I’ll Give You A Pork Chop for an Evening of Peace

This spring, the kid’s sports schedule is scary. Jammed. This is our last big splurge of time on organized sports before we hit the lake and do absolutely nothing. Camp fliers for summer programs arrive in backpacks after school. I’ve seen, and tossed out, everything from spending a full week at college pretending to be a college student, baseball training, recycled junk ark classes to science camps. I simply toss, and toss. We’ will balance these months with the nothingness of summer.

For now, I’m focused on the basics. Making sure the boys get their teeth brushed, to their doctors appointments, their homework done, and following our appointed sports practice schedules, at the correct fields. The conversations between my husband and me are strategic in nature: “You drop off at 4…I’ll swing by at 5:30… I’ll take the little boys so they can play…pick this up.” My husband is the heavy weight, doing most of the pick-ups from practice, stopping by the store to get the things I forgot, so I can get back home and cook dinner.

Tonight, there is practice at 5, practice at 6:30, and a one hour PT appointment at 5:30. The worst part about this schedule is what it does to bedtime. If someone is just getting home at 8 from practice, there is no escaping the huge upheaval of bath time and bedtime routines that knocks everything down like dominoes.

That is, unless, I serve them dinner at 3:30. Tonight, it was pork chops, lime-scented rice, and raw carrots. Done, fed, dishes cleaned up and counters and table cleaned by five o’clock. At first, I didn’t think this dinner schedule would work: the kids certainly did not want this to work. “What’s for snack?” they said as they slung their backpacks on the floor. “There is no snack. There’s dinner, and then dessert.”

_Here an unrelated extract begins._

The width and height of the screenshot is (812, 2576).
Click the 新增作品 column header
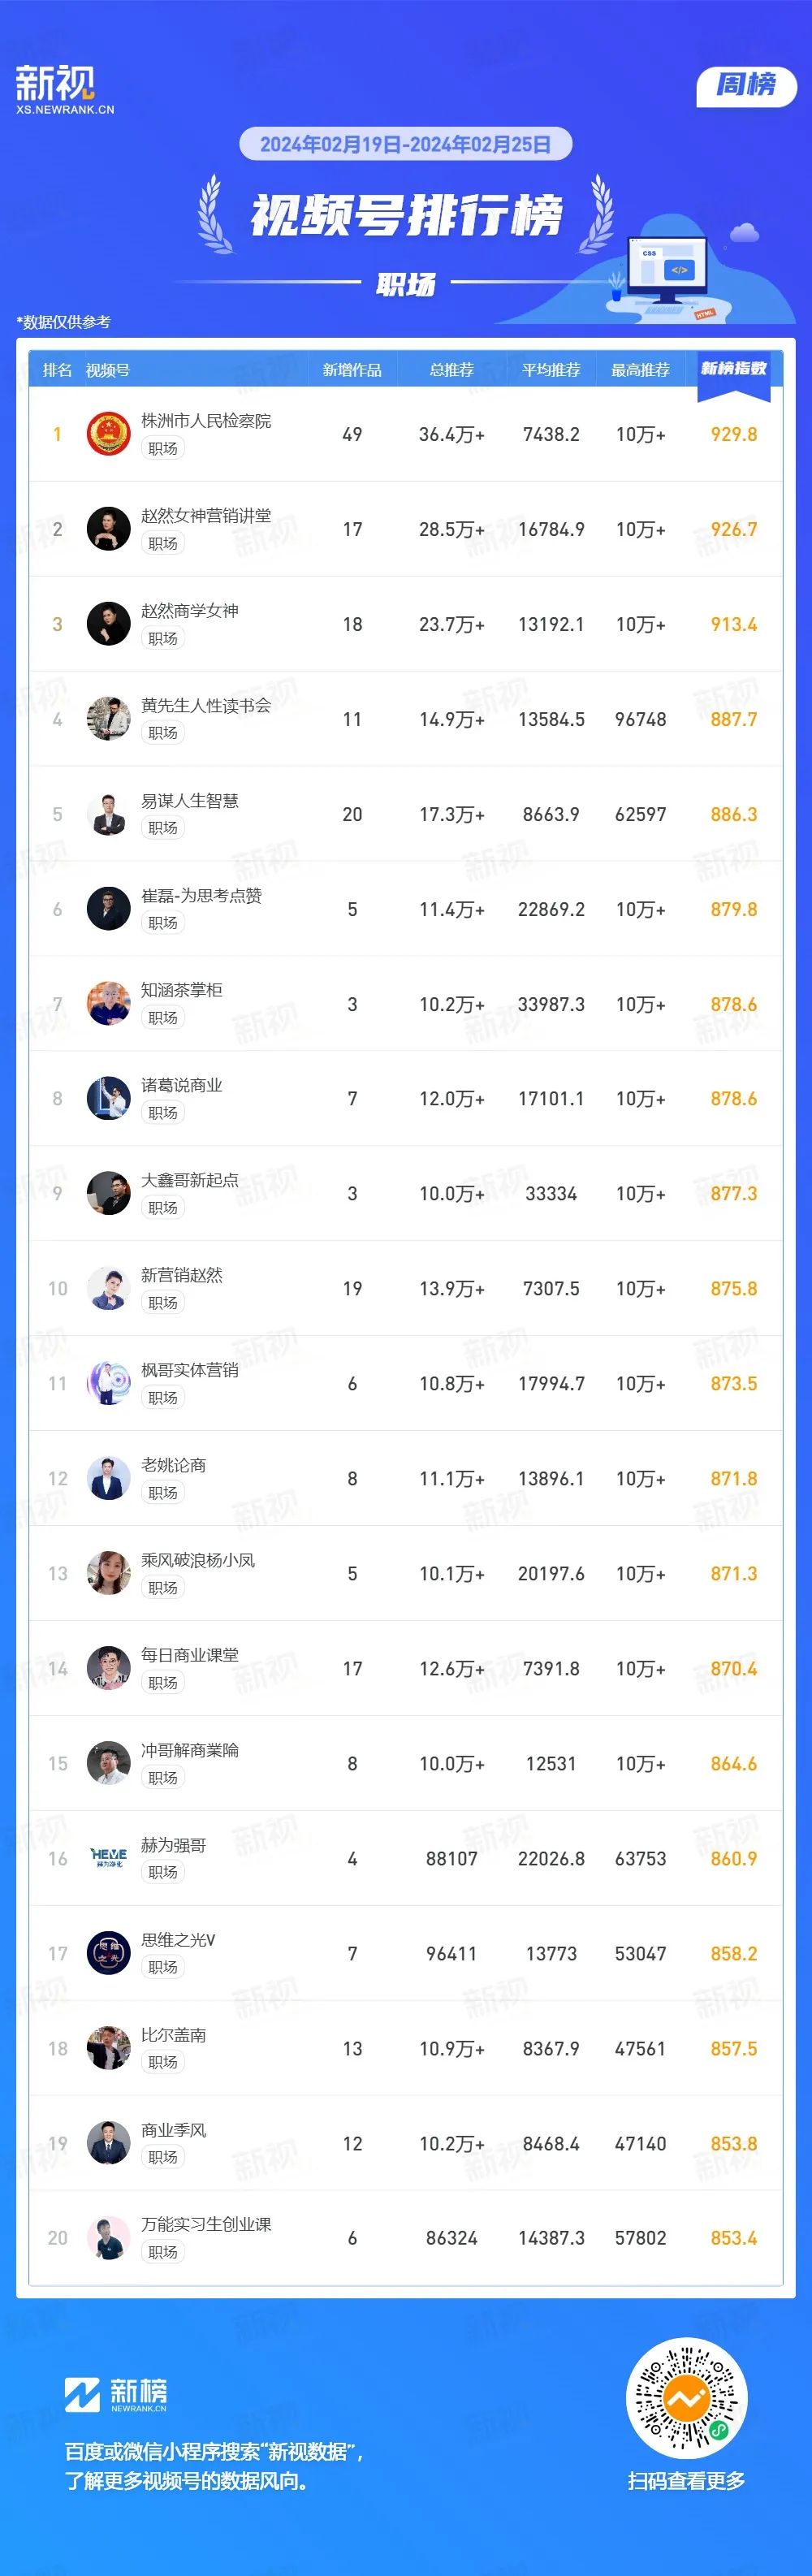352,370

For years, before this, they have spent endless minutes, mindlessly munching on crackers, cereal and Goldfish, stuffing their bellies, to the point where I believed that perhaps baked carbs was a necessary food group to the growing child. The need was insatiable. Simultaneously, our dinner hour has become the witching hour, as I dutifully prepare healthy, balanced meals, based on the preferences of what they loved and ate last week. This week, they want nothing to do with the very same food.

All over the country, families find it impossible to find time to eat together. Here we are, a family that does make the time to eat together, and yet our dinner hour is the most miserable hour of our entire existence as a family.

I have searched for that magic meal – the one that would make the turn the corner, but to no success. The solution to any problem is usually not the solution; it usually involves moving away from the place the problem exists in the first place.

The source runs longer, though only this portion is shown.